Wadsworth Library Website
This site was done while I was the in-house designer at the Wadsworth Public Library. I featured it here, because this site is a great example of the type of complex webpage that many organizations need. Modified to fit the demographic requirements of the Wadsworth community, I made heavy use of image links and navigation bars to present the massive amounts of information in an easy to understand way.
- Community Oriented
- Complex Structure
- Multiple Applications
In addition to the main website, there are many internal and external applications that the library’s patrons could make use of to register for programs, communicate with the library, or get more information from databases.
- Custom Mobile Site
- Unique Visual Look
- Multiple Authors For Content
- Spam Comment Blocking
- Interactive Menu Elements
- Strong Images Before The Fold
- Intuitive Navigation
- Integrated Social Media
- Integrated Videos
Built to accommodate the audience
Who is the site for?
We had to consider the demographic of Wadsworth, Ohio and the distinct communities we needed to serve. People looking to use the library’s tangible services, teen and children looking for applications, students looking for access to online databases, and community members the library provided information for.
A Good Starting Point
One of the design analogies we used for the main page was a newspaper. We needed to provide a way for users to find the information they needed but also showcase elements of importance. What was most important? What would repeat visitors need? What would be the best way to get people where they needed?
We decided to structure the main page with traditional links as well as image links that pointed out the most used resources. I subcontracted an artists I had worked with on other projects and built some images froms tock photography. It gave us some very good image resources to use throughout the site.
Front Page Structures
The front page had to provide a lot of information. So, we determined the best ways to present that information and keep it as clean looking as we could.
Front and center on the page is a featured slider that the marketing manager could make use of to promote events. Creating slides, she could use the backend architecture to update the information and slides as easy as uploading new images.
RSS Feeds On The Main Page
Pulling from the Evanced calendar system the library integrated, we displayed the newest events on the page so that library patrons could find out what programs we were holding. The blog articles that librarians would write were also pulled in and displayed, ensuring a constantly up to date front page.
A Standard Sidebar
A standard sidebar had to be above the fold, so we created a sidebar that would accordion out with subsections and contained distinctly styled elements that matched the library’s colors.
Social Media and Dynamic Hours
I built in simple links to the library’s social media presence and created a dynamic program that pulled the hours from a calendar on the internal side of the website.

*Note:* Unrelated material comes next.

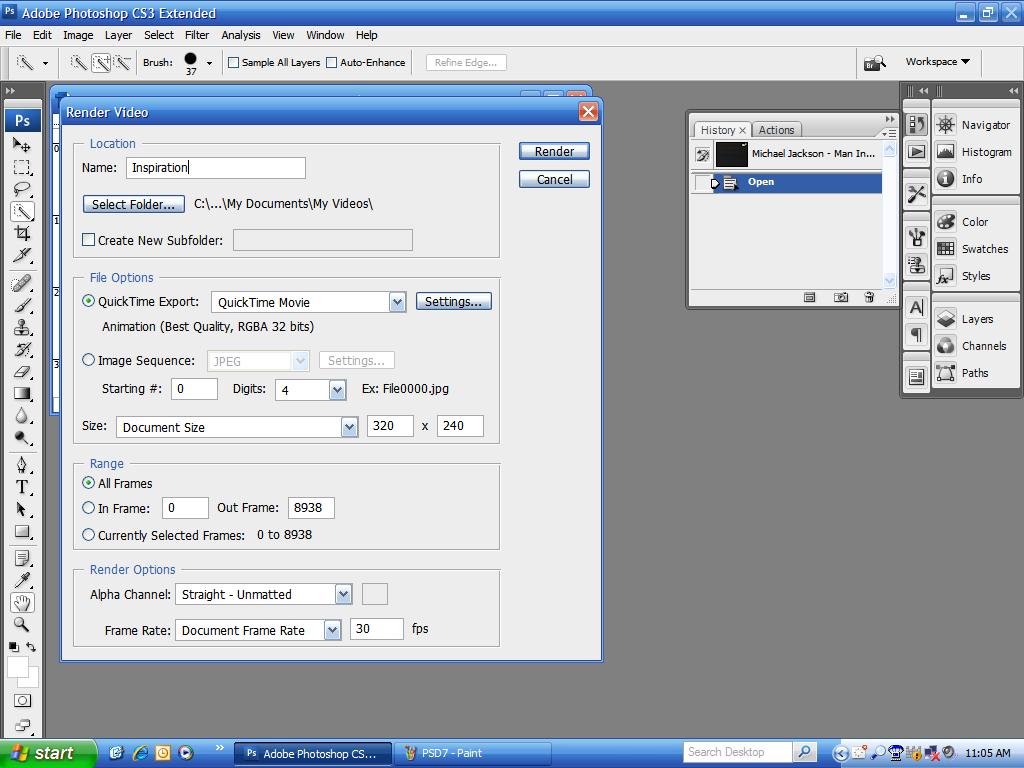
Task: Click the Select Folder button
Action: [134, 204]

The regular hours would display, but updating the calendar with new hours or adding a holiday to it would change the display message for that week.
like the Teen department required a different design. While I created Teen versions of many of the same front page structures, I also included tools structures that the teen librarians could update themselves. Things like their Cool Stuff video picks, their Hot Book book reviews, the comments from their facebook page, and a featured slider of their own programs.
The teen librarian also wanted a different look and style that would speak more to the teens. Going back to my aritst, we created graphics specific to the Teen section and reworked the colors, dynamically implementing them on those pages only.
Different Needs …
were fulfilled with each department’s sections. The Children’s department needed something easy and fun to use for their youngest patrons. I created many structures within the Children’s pages that utilized more graphically heavy elements and rethought navigation structures.
While the children enjoyed the many games we collected and offered, we also built many pages within the Children’s section to help parents directly. Pages like the booklists and book reviews, and the reading program apps that tracked summer reading programs and had each child who had participated the year before per-registered. I worked closely with the Children’s librarians to make sure their goals were met as well as considering what the parents would need and what the children who used the site would most appreciate.
A Mobile Presence
I built many programs and internal structures to suit the diverse needs of the library’s departments. One new demographic I helped the library serve was mobile users. I built a separate mobile website that contained key features of the main site, staying up to date with all information there, and created a new way for patrons to access their library accounts from their mobile devices.
Throughout My Tenure
I enjoyed the many diverse and interesting programs I got to build while working at the Library. My time there was a good way to stretch my experiences and serve a client that needed a facelift from the dated web presence and increased functionality in their online services offered. Since I left in 2013, the website has been taken over by other tech staff members and changed in many ways, but I’m glad to have been a part of creating the base structures and updating the previous site.